Start of Given text

A novel bispecific innate cell engager called AFM28 has demonstrated remarkable efficacy against leukemic stem and progenitor cells in acute myeloid leukemia (AML) and myelodysplastic syndromes (MDS), according to new research published in Nature Communications. The therapeutic agent represents a significant advancement in targeting the most treatment-resistant cancer cell populations that drive disease relapse.
Targeting Therapy-Resistant Cancer Cells
AFM28 is designed as a tetravalent bispecific humanized IgG1-scFv fusion antibody that simultaneously binds to CD123 (the interleukin-3 receptor alpha chain) on leukemic cells and CD16A on natural killer (NK) cells. This dual targeting mechanism enables antibody-dependent cellular cytotoxicity (ADCC) against CD123+ malignant cells while leveraging the body's innate immune system.
The research team demonstrated that AFM28 showed high ADCC potency and efficacy irrespective of CD123 expression levels and mutational profiles, including mutations conferring poor prognosis such as TP53. Importantly, AFM28 enhanced NK cell cytotoxicity with higher efficacy and potency compared to an Fc-enhanced anti-CD123 IgG1 control antibody, particularly against cell lines with lower CD123 expression levels.
Superior Performance Against Primary Patient Samples
In studies using primary bone marrow samples from AML (n=10) and high-risk MDS (n=5) patients, AFM28 induced significant, concentration-dependent reduction of CD123+ blasts. The treatment resulted in 79% lysis (range 50-100%) of the CD123+ blast population in AML and 70% lysis (range 37-86%) in high-risk MDS samples.
Most notably, AFM28 achieved 98% depletion (range 95-99%) of leukemic stem and progenitor cells (LSPCs) in both AML and MDS patient samples. These LSPCs, phenotypically defined as CD34+ CD38− CD117+ cells, are considered the key drivers of disease relapse due to their therapy-resistant properties.
Preserving Healthy Blood Cell Production
A critical advantage of AFM28 is its selectivity for malignant cells over healthy hematopoietic progenitors. In colony-forming assays, AFM28 reduced colony numbers by 62% and 58% for AML and high-risk MDS samples respectively, while only causing a 25% reduction in healthy samples. This differential effect suggests that AFM28 may have less myelosuppressive activity against healthy hematopoietic progenitors compared to other CD123-targeting approaches.
Overcoming Treatment Resistance Mechanisms
The research revealed that AFM28 retained ADCC efficacy against CD123+ AML cell lines co-expressing CD64 and CD32, receptors that frequently impair the efficacy of therapeutic IgG1 antibodies. In contrast, the Fc-enhanced anti-CD123 IgG1 control antibody failed to mediate ADCC against CD64-high AML cell lines, highlighting AFM28's ability to overcome this resistance mechanism.

End of Given text

> _Required work_:
**a.** Reproduce the passage of the AFM28 article from "Most notably, AFM28" to "other CD123-targeting approaches.".
**b.** In the AFM28 article, how are leukemic stem and progenitor cells phenotypically defined?
**c.** Extend the AFM28 article beyond its final paragraph.

Start of Information given

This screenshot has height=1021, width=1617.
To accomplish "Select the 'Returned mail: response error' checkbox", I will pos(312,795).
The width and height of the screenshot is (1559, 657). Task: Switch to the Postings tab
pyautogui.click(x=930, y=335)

End of Information given
Start of Information given

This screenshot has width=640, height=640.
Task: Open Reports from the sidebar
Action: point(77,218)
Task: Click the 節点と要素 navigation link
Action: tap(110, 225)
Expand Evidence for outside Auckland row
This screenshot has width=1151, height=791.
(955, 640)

End of Information given

> _Answers by task_:
**a.**
Most notably, AFM28 achieved 98% depletion (range 95-99%) of leukemic stem and progenitor cells (LSPCs) in both AML and MDS patient samples. These LSPCs, phenotypically defined as CD34+ CD38− CD117+ cells, are considered the key drivers of disease relapse due to their therapy-resistant properties.
Preserving Healthy Blood Cell Production
A critical advantage of AFM28 is its selectivity for malignant cells over healthy hematopoietic progenitors. In colony-forming assays, AFM28 reduced colony numbers by 62% and 58% for AML and high-risk MDS samples respectively, while only causing a 25% reduction in healthy samples. This differential effect suggests that AFM28 may have less myelosuppressive activity against healthy hematopoietic progenitors compared to other CD123-targeting approaches.

**b.** As CD34+ CD38− CD117+ cells.

**c.**
AFM28 also demonstrated the ability to block IL-3 receptor signaling, specifically inhibiting IL-3-dependent cell growth and abrogating STAT5 phosphorylation in IL-3-stimulated cells. This provides an additional mechanism of action independent of immune effector cell-mediated killing.
Promising Preclinical Safety and Efficacy
In xenograft mouse models, AFM28 administration reduced tumor growth in a dose-dependent manner and significantly prolonged survival compared to vehicle controls. The median increased life span was 66% for the 3 mg/kg dose, 50% for the 1 mg/kg dose, and 34% for the 0.3 mg/kg dose.
Safety studies in cynomolgus monkeys showed that repeated doses of up to 100 mg/kg/week were well tolerated without evidence of cytokine release syndrome risk factors. The treatment demonstrated expected pharmacodynamic activity through depletion of circulating CD123+ cells, including basophils and plasmacytoid dendritic cells.
Clinical Translation Underway
The promising preclinical data has led to the initiation of a phase 1 dose escalation study currently recruiting patients with relapsed or refractory AML (NCT05817058). This clinical trial will assess the safety and tolerability of AFM28 monotherapy in patients who have exhausted standard treatment options.
The research suggests that AFM28 may be particularly effective when combined with allogeneic NK cell therapy, potentially converting non-responders to responders. In autologous ex vivo studies using fresh AML patient blood samples, AFM28 demonstrated effective blast reduction in 50% of patients without additional NK cells, with this proportion increasing to 100% when combined with allogeneic NK cells.
Implications for Future Treatment
The development of AFM28 represents a significant advance in targeting leukemic stem cells, which are considered the root cause of treatment resistance and disease relapse in AML and MDS. By eliminating these critical cell populations while preserving healthy hematopoiesis, AFM28 may enable more durable remissions and improved long-term outcomes for patients with these challenging malignancies.
The bispecific innate cell engager approach also offers potential advantages over T cell-based therapies, including a lower risk of cytokine release syndrome and the ability to function independently of antigen presentation pathways that are frequently compromised in cancer cells.